In the sixth embodiment of the first aspect, the method for generating learning facial image dataset for training models, wherein the complementary comprising up to 450 k frames with extreme head poses extracted from approximately 5,000 clips, wherein most of the clips in the source facial video data including at least one frame with a frontal face and multiple frames with extreme head pose angles.
In the seventh embodiment of the first aspect, the method for generating learning facial image dataset for training models, wherein the trained model is applied for multiple face-related technique such as 2D and 3D image generation, text-to-image generation, face reenactment and face recognition.
According to the second aspect, a face recognition apparatus comprising at least of a processor and a memory and models stored thereon, wherein the model is trained using the dataset generated by the method of above mentioned methods of the first aspect and embodiments of the first aspect.
According to the third aspect, a face generation apparatus comprising at least of a processor and a memory and models stored thereon, wherein the model is trained using the dataset generated by the method of above mentioned methods of the first aspect and embodiments of the first aspect.
FIG. 1 is a functional block diagram illustrating learning facial image datasets generation method for training models according to an embodiment.
FIG. 2 is a chart illustrating the pose distribution comparison between our sampled dataset and other datasets, including FFHQ, LPFF, CPLFW and 40 K random samples from VoxCeleb1.
FIG. 3 illustrating example cases where a pose estimator fails to categorize the sample to the correct bin while the combination of three pose estimations provides the correct one.
FIG. 4 illustrating faces synthesized by 3D face generation or face reenactment models are often distorted at profile views, due to the scarcity of extreme pose images in training datasets 3D face generation or face reenactment models are often distorted at profile views.
FIG. 5 illustrating the qualitative result and comparison of generated samples, with truncation v=0.7, from StyleGAN2-ADA training with other dataset and dataset generated by the method of the invention.
FIG. 6 illustrating the comparison between multiview generated samples, with truncation v=0.8, of EG3D models trained with various datasets.
FIG. 7 illustrating the comparison profile-view generated samples of pretrained ControlNet (left) and our fine-tuned ControlNet (right) with the prompt: “A profile portrait image of a person”.
FIG. 8 illustrating the comparison of performance for frontal-profile face reenactment on EFHQ. From left to right: source image, TPS on VoxCeleb1, TPS with EFHQ, LIA on VoxCeleb1, LIA with EFHQ, driving image.
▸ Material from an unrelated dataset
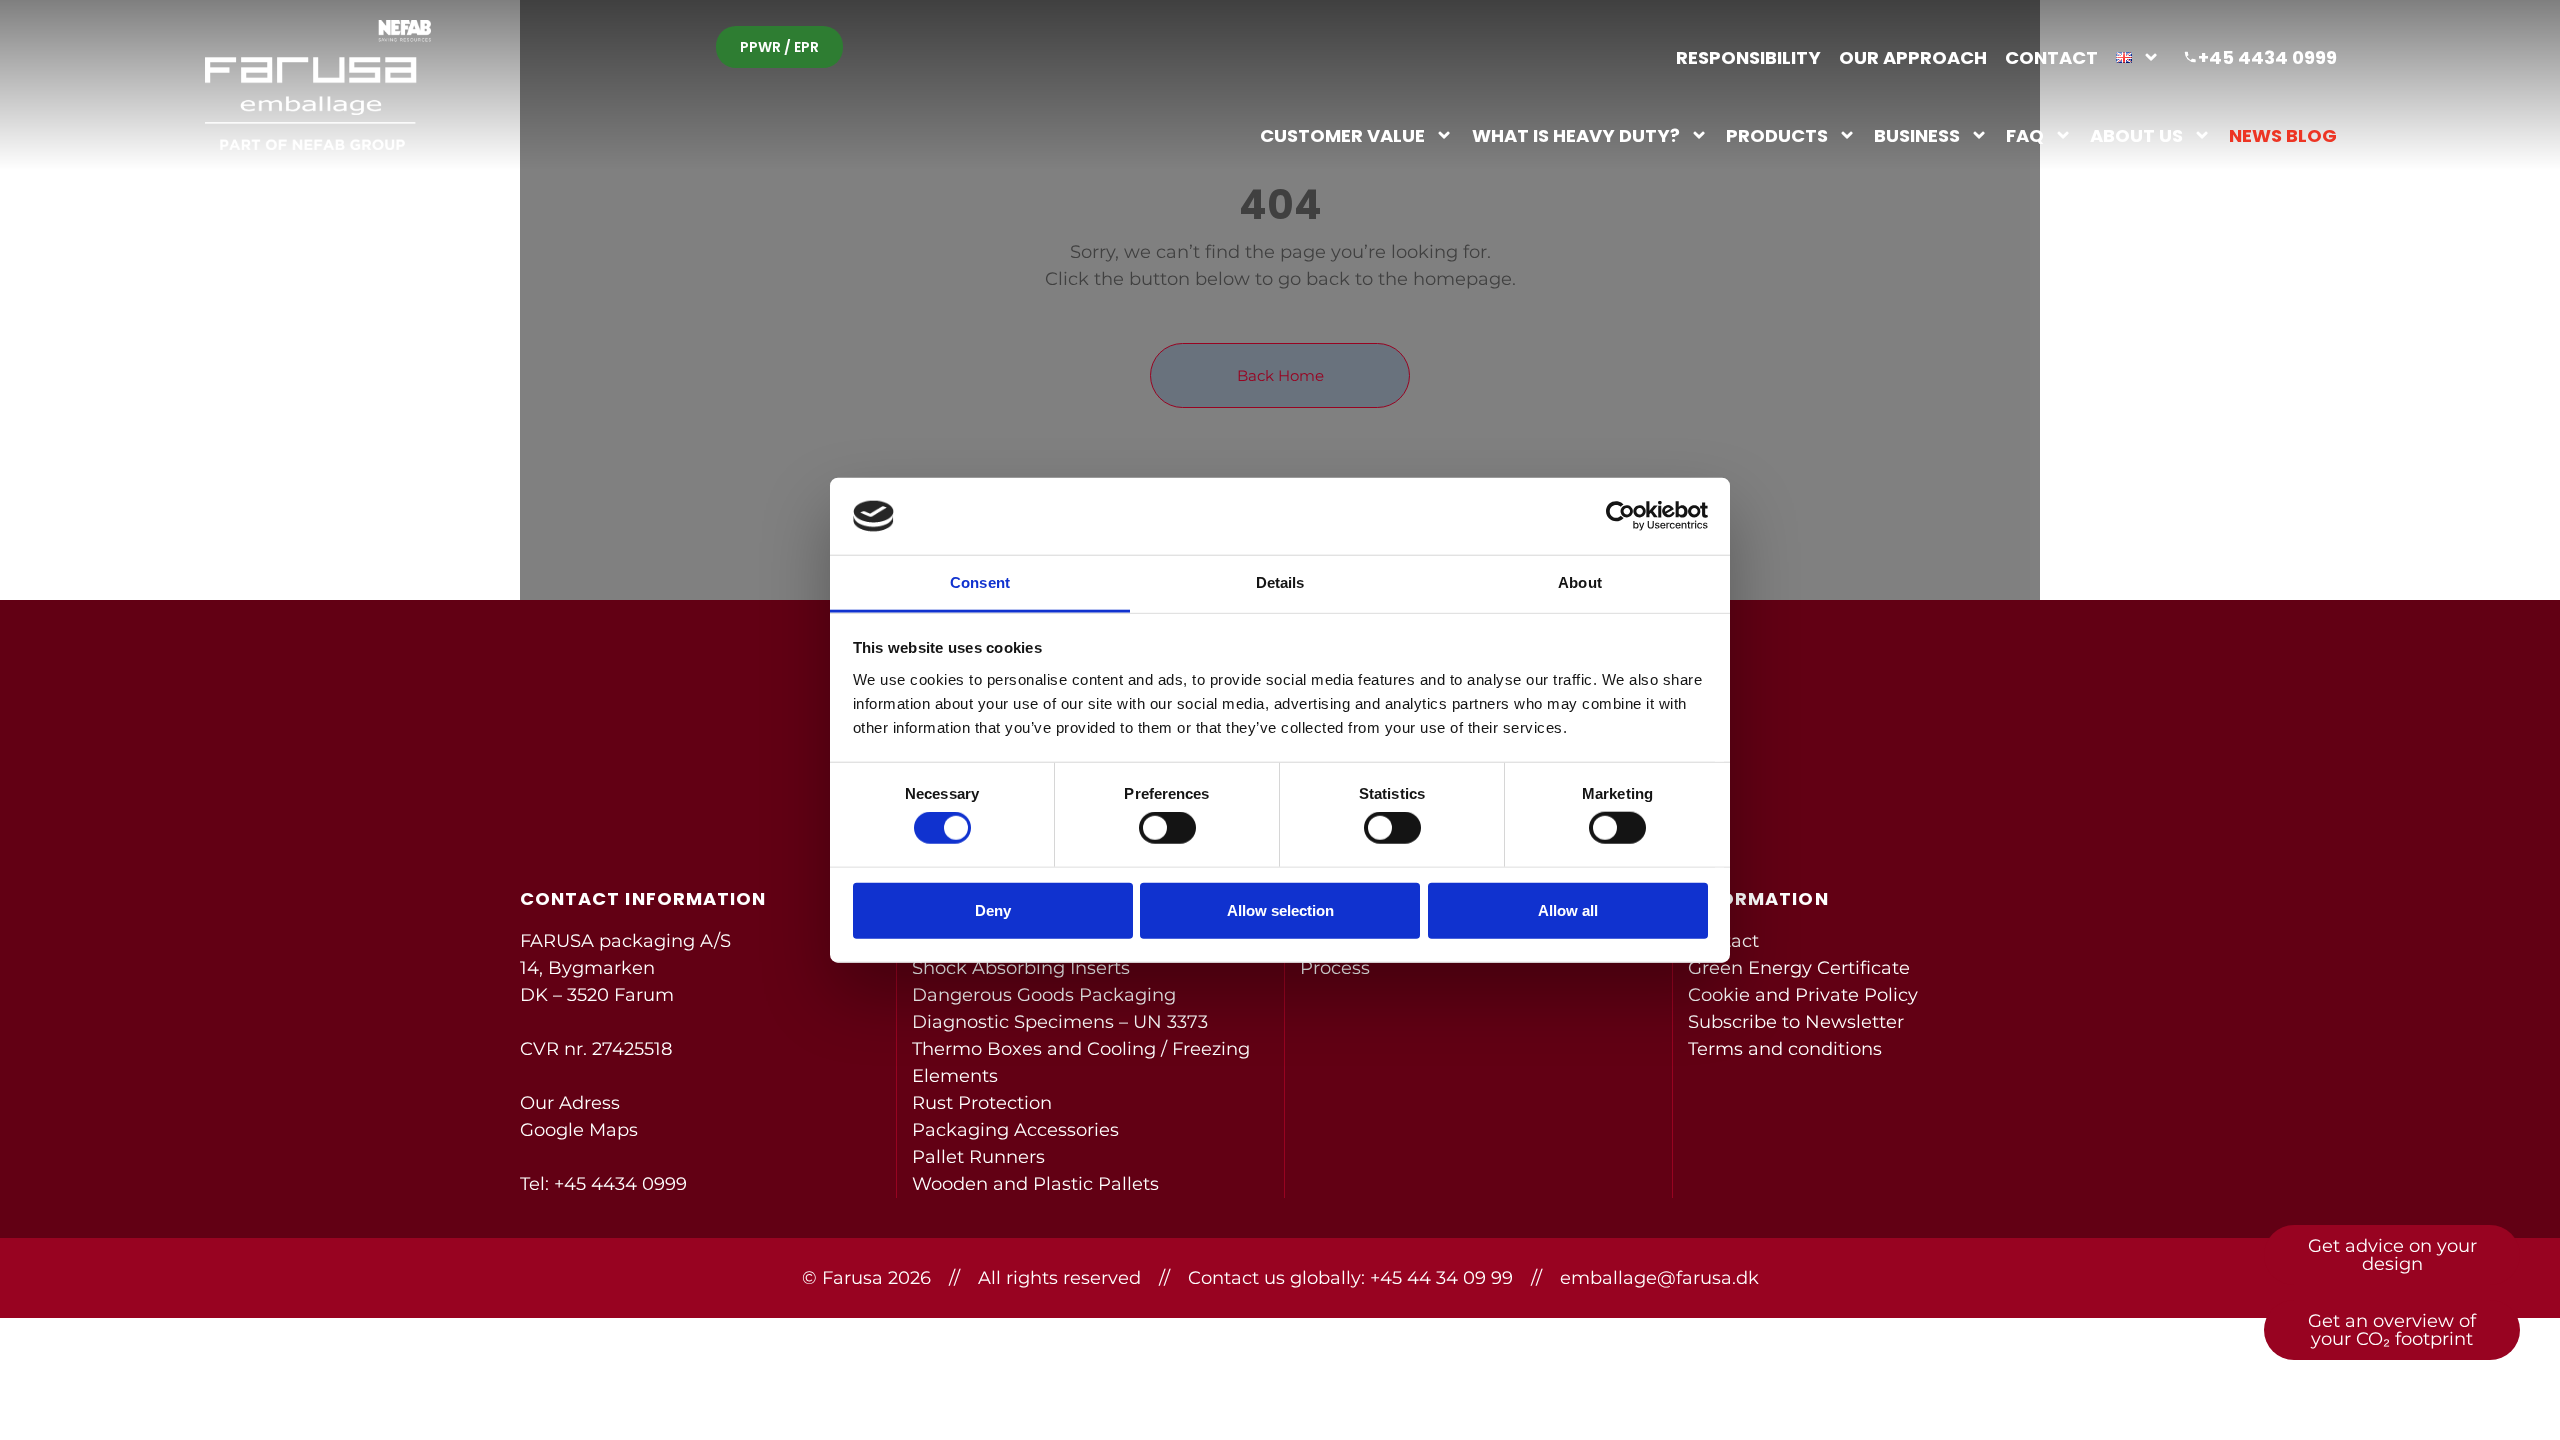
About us (2136, 135)
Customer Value (1342, 135)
Additional EFHQ training data improves synthesis of extreme poses.
FIG. 9 illustrating the representative examples of the raw LPFF dataset that got excluded from the final dataset, either from misdetections or pose filtering process.
Hereinafter, an embodiment according to an aspect (hereinafter, referred to as “an embodiment”) will be described based on the drawings. Note that constituent elements having the same or similar configurations are denoted by the same reference signs.
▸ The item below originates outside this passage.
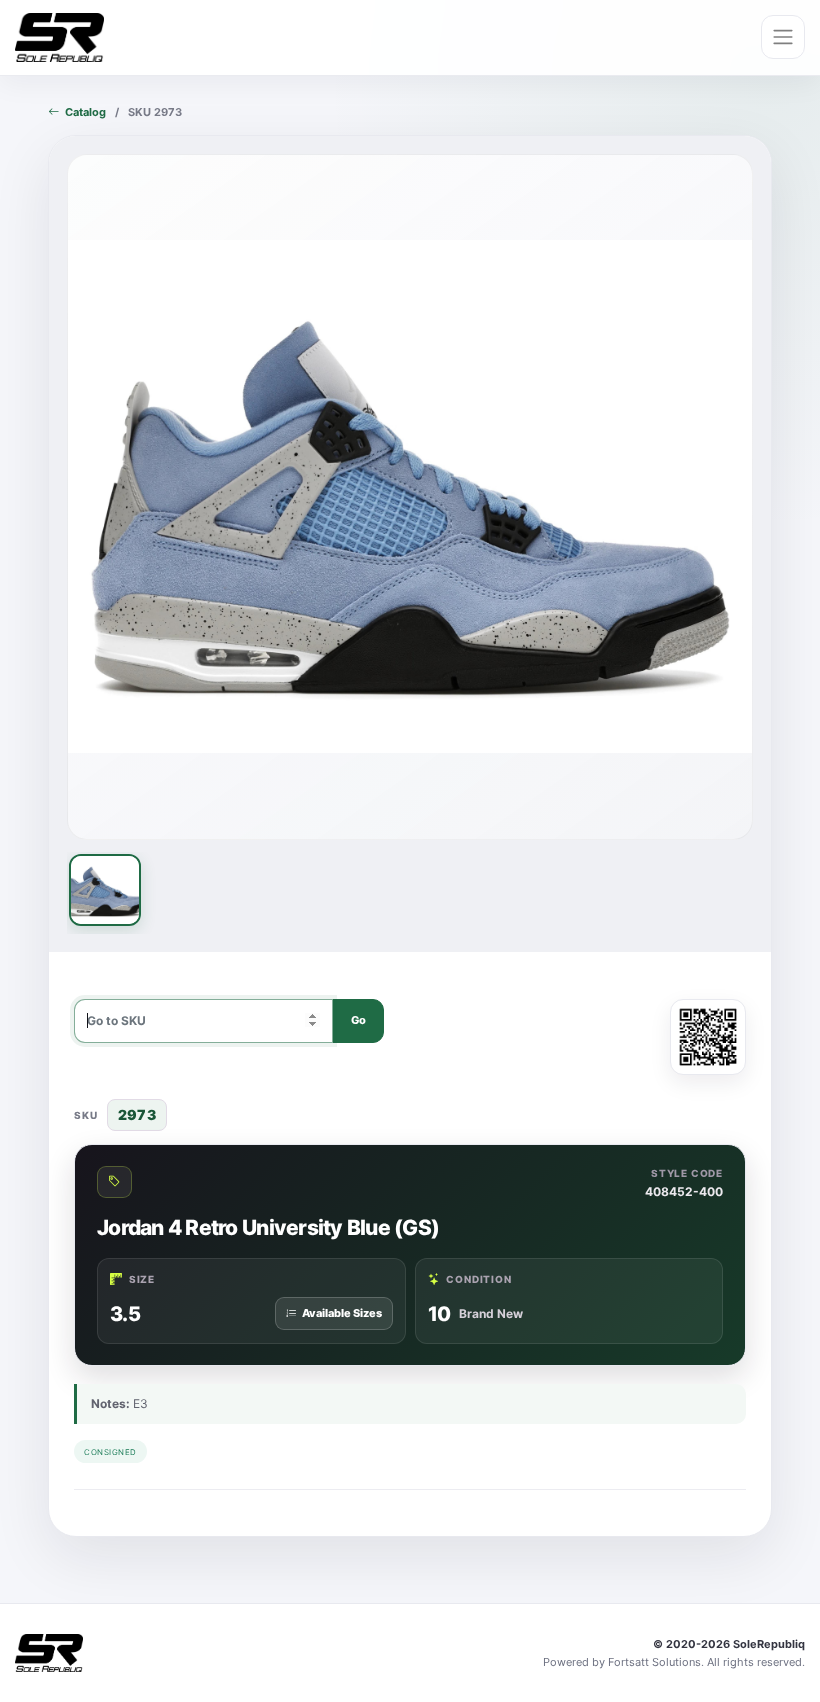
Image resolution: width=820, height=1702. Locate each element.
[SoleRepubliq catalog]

As shown in FIG. 1, the pipeline of EFHQ dataset generation method starting with high-quality videos from the VFHQ and CelebV-HQ datasets, single-frame attributes are extracted then manually reviews. Task-specific preprocessing is then applied to generate specialized versions of the dataset for tasks such as face generation, reenactment, and verification. To fulfill these goals, the method comprising a step of curating frames from the two recent facial video datasets, VFHQ and CelebV-HQ, as seen in FIG. 1.
The method illustrated in FIG. 1 comprising the Attributes Extraction step. Detailed operation of the Attribution Extraction step is now described as follows. In order to curate accurate facial poses and high-quality frames from existing datasets, firstly extracting the following attributes: (1) face bounding boxes, (2) facial landmarks (5/68keypoints), (3) image quality score, and (4) face identity.
For bounding boxes and landmarks, popular RetinaFace and/or SynergyNct can be employed. The method further uses HyperIQA to score image quality. For VFHQ, the method only generates 68 landmarks and image quality scores since bounding boxes and 5 keypoints are provided. After extracting these attributes, the step of matching these attributes with existing annotations using an IoU-based Hungarian matching algorithm [5]. Regarding identity, VFHQ-wise, we source labels from the annotations. As CelebV-HQ lacks individual identity labels within the video, a solution disclosed in reference document [6] can be used to identify the identities associated with each bounding box.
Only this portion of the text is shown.